Now, no doubt there will ultimately be an issue for final determination in these proceedings as to whether, as at 22 November 2017, Mistrina's claims against [the Builder] exceeded [the Builder's] claims against Mistrina. What is important for present purposes is that [the Builder] makes no attempt to discharge its onus of establishing that, as at 22 November 2017, its rights against Mistrina exceeded Mistrina's rights against it, such that there was no payment by Mistrina of the costs liability."
As to the latter, Mr Hume submitted:
"[The Builder] seeks to strike out paragraphs 43-46 of the List Statement, but it makes no argument as to paragraphs 46(a) and (b). Its argument as to paragraphs 46(c)-(e) appears to be that the claims particularised at paragraph [44] of the List Statement are "not claims that sound in money that can be set-off against" [the Builder's] [2010 Judgment] … This is incorrect. Sikos' claim for reversal of the [2010 Judgment] (on the basis that it did not reflect the parties' final rights, such that if a cent was paid over there was an immediate right in restitution) is clearly a contingent claim sounding in money. Sikos' claims relating to the validity and enforceability of the [2010 Judgment] were also contingent claims sounding in money, for if correct they meant that any monies paid pursuant to the judgment were not properly owing."
The "contingent claim" to which Mr Hume referred was that assuming that:
1. the 2010 Judgment was valid and that Mistrina and Sikos had an existing obligation to pay money under the 2010 Judgment; and
2. once the "parties' final rights" under the Building Contract are determined, if it is revealed that Mistrina and Sikos had no obligation to the Builder under the Building Contract; then
if Mistrina or Sikos did make any such payment, they would have an immediate right to restitution of the amounts so "overpaid".
In that regard, Mr Hume pointed to authorities which establish that amounts "due" from one party to the other for the purpose of s 533C includes amounts contingently due. [10]
Thus, Mr Hume submitted:
"We say that on the assumption that the first [2010 Judgment] was valid ‑ and that's the assumption that you need to make ‑ then Mistrina had an existing obligation to pay moneys under that judgment to [the Builder]. As a result of the performance of that obligation Mistrina would immediately be entitled to receive back any cent it paid to [the Builder]. It had a contingent debt, of the kind described, the contingency being a cent is paid from Mistrina to [the Builder]".
Mr Hume and I then had this exchange:
"HIS HONOUR: How does the set‑off, that 553C speaks of, work in that context?
HUME: So the‑‑
HIS HONOUR: In other words, how do you achieve a balance? How do you find what the balance is?
HUME: The balance is you start with ‑ probably in this case you have to start with [the Builder's] claims to the costs and the‑‑
HIS HONOUR: What do you set‑off against that?
HUME: Mistrina's contingent claim to restitution.
HIS HONOUR: Yes, but you have got to achieve a figure, don't you, because it speaks of a balance being admissible, so a balance being admissible at that time, so how do you calculate it?

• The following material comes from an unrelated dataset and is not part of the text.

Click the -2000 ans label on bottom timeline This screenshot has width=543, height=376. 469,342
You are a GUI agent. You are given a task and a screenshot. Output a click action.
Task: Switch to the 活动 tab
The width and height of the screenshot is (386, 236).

HUME: Through zero. The balance can be zero.
HIS HONOUR: How do you calculate the balance?
HUME: You work out ‑ you identify the amount paid, that if paid by Mistrina to [the Builder], would be an overpayment so as to give rise to a restitutionary right. Now it may be that the whole ‑ and this is my client's case in these proceedings ‑ the whole value of [the 2010 Judgment]".
Again, although these arguments may be novel, I am not persuaded that they are so lacking in substance that they should be struck out at this stage.
There is no suggestion that agitating these arguments will cause the Builder any difficulty beyond those with which it will be confronted by reason of the arguments arising from paragraphs C26 to C35.
[9]
Paragraphs C51 to C52
These paragraphs are in the following form:
51. If the Plaintiffs were to pay any amount in respect of any of the [2010 Judgment] to [the Builder]:
(a) it would not be retained by [the Builder] and would instead be distributed to third parties;
Particulars
[The Builder] has refused, despite request, to indicate how (if at all) it intends to disburse any moneys received. It is to be inferred that it will not be retained within [the Builder].
(b) there is no real chance that the Plaintiffs could recover any part of the any amount paid to [the Builder] through final proceedings;
Particulars
To the best of the Plaintiffs' knowledge, [the Builder] is not trading, and has no business plans beyond receiving the [2010 Judgment].
(c) for practical purposes, the interim right (if any) given to [the Builder] by the [SOPA] would be rendered final.
52. The Plaintiffs have a sufficiently arguable case that:
(a) on a final basis, none of the adjudicated amount, or [2010 Judgment] amount, is owing to [the Builder];
(b) upon the payment of any monies to [the Builder], the Plaintiffs would immediately acquire a right to restitution of those monies under section 32(3) of the [SOPA] or otherwise.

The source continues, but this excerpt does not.